Continuous neuronal recruitment into the IZ-SVZ-VZ compartment underlies T2Imp1-induced RFP+ neuronal accumulation.

(A,B) Representative time-lapse sequences (48 hours) from a single control and T2Imp1 brains. (C) In control, modest and variable changes in cell populations were observed (CFP+: slope = -0.172 cells/hr, r2 = 0.619; RFP+: slope = -0.062 cells/hr, r2 = 0.306). (D) T2Imp1 exhibits highly linear increases (CFP+: slope = 0.747 cells/hr, r2 = 0.892; RFP+: slope = 1.011 cells/hr, r2 = 0.910), suggesting continuous cellular recruitment. (E) Across brains (n = 3), RFP+ accumulation rate significantly increases in T2Imp1 (*P < 0.05). RFP+ accumulation exceeds CFP+, predicting eventual RFP+ dominance.
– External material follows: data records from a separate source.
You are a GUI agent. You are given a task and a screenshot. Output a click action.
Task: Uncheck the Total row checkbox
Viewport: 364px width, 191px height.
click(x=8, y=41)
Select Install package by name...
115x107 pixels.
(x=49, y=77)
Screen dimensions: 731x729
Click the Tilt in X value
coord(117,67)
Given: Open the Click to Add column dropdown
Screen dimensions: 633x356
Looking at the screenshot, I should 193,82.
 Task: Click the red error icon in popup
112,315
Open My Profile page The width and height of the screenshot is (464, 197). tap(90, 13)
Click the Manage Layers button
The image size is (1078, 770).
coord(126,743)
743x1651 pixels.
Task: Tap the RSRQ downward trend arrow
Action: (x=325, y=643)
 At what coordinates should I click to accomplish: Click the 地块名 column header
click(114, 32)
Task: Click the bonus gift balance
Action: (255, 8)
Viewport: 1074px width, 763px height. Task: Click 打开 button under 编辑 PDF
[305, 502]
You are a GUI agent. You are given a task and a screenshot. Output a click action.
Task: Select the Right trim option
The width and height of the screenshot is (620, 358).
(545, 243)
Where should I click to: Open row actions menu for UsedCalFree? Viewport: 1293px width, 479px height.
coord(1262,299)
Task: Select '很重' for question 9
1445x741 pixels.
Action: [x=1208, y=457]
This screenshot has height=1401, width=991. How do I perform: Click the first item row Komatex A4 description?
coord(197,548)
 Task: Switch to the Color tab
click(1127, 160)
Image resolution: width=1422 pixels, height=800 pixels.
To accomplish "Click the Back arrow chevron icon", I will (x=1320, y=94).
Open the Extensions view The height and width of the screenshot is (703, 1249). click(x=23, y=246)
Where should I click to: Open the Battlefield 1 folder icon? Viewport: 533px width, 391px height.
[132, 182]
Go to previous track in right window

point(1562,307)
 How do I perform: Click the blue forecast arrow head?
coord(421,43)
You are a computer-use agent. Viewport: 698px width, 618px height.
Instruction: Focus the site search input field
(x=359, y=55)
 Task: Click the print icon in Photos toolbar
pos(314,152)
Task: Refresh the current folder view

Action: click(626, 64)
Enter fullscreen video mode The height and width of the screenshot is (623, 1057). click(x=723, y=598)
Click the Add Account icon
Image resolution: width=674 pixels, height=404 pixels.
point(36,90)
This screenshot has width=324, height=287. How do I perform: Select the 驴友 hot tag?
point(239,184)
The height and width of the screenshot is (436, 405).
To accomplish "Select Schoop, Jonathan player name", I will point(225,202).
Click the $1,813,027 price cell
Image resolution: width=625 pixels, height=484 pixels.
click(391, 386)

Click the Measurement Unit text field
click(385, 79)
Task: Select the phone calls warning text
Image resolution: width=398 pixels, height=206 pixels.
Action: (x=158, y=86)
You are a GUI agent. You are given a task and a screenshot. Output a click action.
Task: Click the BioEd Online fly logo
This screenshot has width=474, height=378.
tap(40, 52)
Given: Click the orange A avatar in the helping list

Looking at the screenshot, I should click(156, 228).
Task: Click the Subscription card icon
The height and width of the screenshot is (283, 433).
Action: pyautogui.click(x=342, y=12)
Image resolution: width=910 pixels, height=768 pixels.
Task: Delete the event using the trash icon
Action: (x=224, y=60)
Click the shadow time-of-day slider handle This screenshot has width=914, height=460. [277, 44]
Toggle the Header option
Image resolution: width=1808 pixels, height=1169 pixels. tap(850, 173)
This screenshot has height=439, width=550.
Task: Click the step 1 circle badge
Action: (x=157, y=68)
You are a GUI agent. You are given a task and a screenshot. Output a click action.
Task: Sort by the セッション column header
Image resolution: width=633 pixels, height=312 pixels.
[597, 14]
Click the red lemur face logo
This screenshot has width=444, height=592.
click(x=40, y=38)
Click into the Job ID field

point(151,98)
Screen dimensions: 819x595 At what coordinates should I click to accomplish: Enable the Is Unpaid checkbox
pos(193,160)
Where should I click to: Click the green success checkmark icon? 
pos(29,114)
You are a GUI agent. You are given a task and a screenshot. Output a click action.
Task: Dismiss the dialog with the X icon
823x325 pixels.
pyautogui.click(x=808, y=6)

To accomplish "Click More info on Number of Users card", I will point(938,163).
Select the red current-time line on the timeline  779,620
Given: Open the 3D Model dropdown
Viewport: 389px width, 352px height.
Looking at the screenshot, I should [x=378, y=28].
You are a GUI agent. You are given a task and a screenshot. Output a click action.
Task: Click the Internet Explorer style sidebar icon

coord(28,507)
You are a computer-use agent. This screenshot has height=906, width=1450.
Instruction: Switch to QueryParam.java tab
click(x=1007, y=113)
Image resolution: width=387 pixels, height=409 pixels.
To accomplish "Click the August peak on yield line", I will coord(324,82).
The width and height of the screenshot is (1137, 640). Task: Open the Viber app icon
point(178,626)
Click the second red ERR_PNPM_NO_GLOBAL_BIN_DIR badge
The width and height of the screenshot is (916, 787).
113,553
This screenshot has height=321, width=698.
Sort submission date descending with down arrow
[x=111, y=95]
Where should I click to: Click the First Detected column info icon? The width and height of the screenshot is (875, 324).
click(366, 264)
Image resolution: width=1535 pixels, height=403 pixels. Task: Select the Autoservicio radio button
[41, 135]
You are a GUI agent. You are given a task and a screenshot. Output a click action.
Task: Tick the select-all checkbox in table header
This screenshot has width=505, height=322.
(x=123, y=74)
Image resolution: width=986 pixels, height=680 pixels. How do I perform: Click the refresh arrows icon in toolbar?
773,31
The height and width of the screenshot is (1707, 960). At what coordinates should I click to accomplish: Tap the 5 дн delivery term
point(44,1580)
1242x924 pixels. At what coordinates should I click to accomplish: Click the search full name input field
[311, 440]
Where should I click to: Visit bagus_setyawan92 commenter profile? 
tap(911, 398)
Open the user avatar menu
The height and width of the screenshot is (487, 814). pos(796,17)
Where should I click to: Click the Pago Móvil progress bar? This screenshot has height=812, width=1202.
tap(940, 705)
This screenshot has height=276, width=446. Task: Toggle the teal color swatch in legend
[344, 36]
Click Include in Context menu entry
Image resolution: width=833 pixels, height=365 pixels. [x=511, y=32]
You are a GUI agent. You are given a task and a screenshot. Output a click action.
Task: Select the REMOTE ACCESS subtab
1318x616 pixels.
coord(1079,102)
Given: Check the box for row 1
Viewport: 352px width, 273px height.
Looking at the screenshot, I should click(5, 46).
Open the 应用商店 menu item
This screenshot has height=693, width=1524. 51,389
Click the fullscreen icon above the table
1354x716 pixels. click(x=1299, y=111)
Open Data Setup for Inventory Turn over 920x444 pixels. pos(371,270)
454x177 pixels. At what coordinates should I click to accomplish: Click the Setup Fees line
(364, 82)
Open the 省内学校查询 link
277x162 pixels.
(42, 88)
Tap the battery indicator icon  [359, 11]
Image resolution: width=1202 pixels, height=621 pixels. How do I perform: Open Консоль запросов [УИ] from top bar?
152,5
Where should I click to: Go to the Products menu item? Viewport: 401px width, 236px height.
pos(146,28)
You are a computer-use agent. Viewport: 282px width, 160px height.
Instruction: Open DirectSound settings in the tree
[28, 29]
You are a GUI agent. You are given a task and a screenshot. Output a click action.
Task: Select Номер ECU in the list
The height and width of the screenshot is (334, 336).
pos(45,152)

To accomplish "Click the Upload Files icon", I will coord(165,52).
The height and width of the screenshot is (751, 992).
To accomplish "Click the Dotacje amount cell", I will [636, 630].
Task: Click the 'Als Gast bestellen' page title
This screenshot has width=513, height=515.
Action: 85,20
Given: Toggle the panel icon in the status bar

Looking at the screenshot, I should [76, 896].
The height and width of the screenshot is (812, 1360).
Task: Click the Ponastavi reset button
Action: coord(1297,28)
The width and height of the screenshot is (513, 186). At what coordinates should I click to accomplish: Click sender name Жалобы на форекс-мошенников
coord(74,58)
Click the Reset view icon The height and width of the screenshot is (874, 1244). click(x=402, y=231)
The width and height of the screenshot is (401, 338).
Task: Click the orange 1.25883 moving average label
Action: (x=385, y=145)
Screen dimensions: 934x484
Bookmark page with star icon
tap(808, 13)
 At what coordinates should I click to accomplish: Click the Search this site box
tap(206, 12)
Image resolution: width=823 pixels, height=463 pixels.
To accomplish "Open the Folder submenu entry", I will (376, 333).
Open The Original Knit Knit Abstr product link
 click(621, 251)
T2Imp1 induction triggers morphologically diverse glial foci with abnormal cellular organization through HMGA2-independent pathways.

(A) Representative cortical sections showing RFP+ glial clusters at P10. (B) T2Imp1 produces significant RFP+ (10.20 ± 2.518 foci per brain) and to a lesser extent in continuous Imp1 overexpression (1.600 ± 0.6782 foci per brain), identifying T2 as a temporally sensitive window for Imp1-mediated glial clustering. T2Imp1 also shows YFP+ glial clusters (2.000 ± 0.8944 foci per brain). T2Hmga2 fails to induce significant glial clustering, demonstrating Imp1-specific mechanisms. (C-H) Morphological heterogeneity within glial clusters: Type I cells (minimal processes); Type II cells (characteristic astrocytic morphology); Type III cells (highly elaborate arbors). (I) RFP+ quantification shows dramatic expansion in T2Imp1. Glia in control brains organize into small Type II clusters (n = 105, ∼4 cells/cluster), sparse Type I (n = 6, ∼8 cells/cluster) and Type III (n = 5, ∼4 cells /cluster). Continuous Imp1 overexpression produces Type I (n = 2) and Type II foci (n = 6, ∼41 cells/focus, P < 0.05). T2Imp1 dramatically increases Type I (n = 13, ∼51 cells/focus, P < 0.001) and Type II foci (n = 38, ∼50 cells/focus, P < 0.0001) foci showing significant expansion. T2Hmga2 produces minimal foci across all types (Type I: n = 1; Type II: n = 3, ∼17 cells/focus, P < 0.05; Type III: n = 2), distinguishing Imp1 from Hmga2-mediated pathways. (J) YFP+ populations show similar RFP+ patterns with reduced frequency. Controls display Type I (n = 3, ∼8 cells/cluster) and Type II (n = 74, ∼4 cells/cluster). Continuous Imp1 and T2Hmga2 overexpression produce single YFP+ foci (∼23 and ∼14 cells per focus, respectively). T2Imp1 yields predominantly Type II foci (n = 9, ∼32 cells/focus, P < 0.05), consistent with the dramatic foci phenotype observed in RFP+ populations. (K-L) Spatial patterns for YFP+ foci: (K) nested YFP+ within RFP+ foci, and (L) layered arrangement with YFP+ near pial surface and RFP+ below. Dashed lines: upper (II-IV), lower (V-VI), SPZ. Scale bars: (A) 100 µm, (C-H) 50 µm. Data show mean ± SEM. Statistics: two-tailed unpaired Welch’s t-test (*P < 0.05, **P < 0.01, ***P < 0.001, ****P < 0.0001).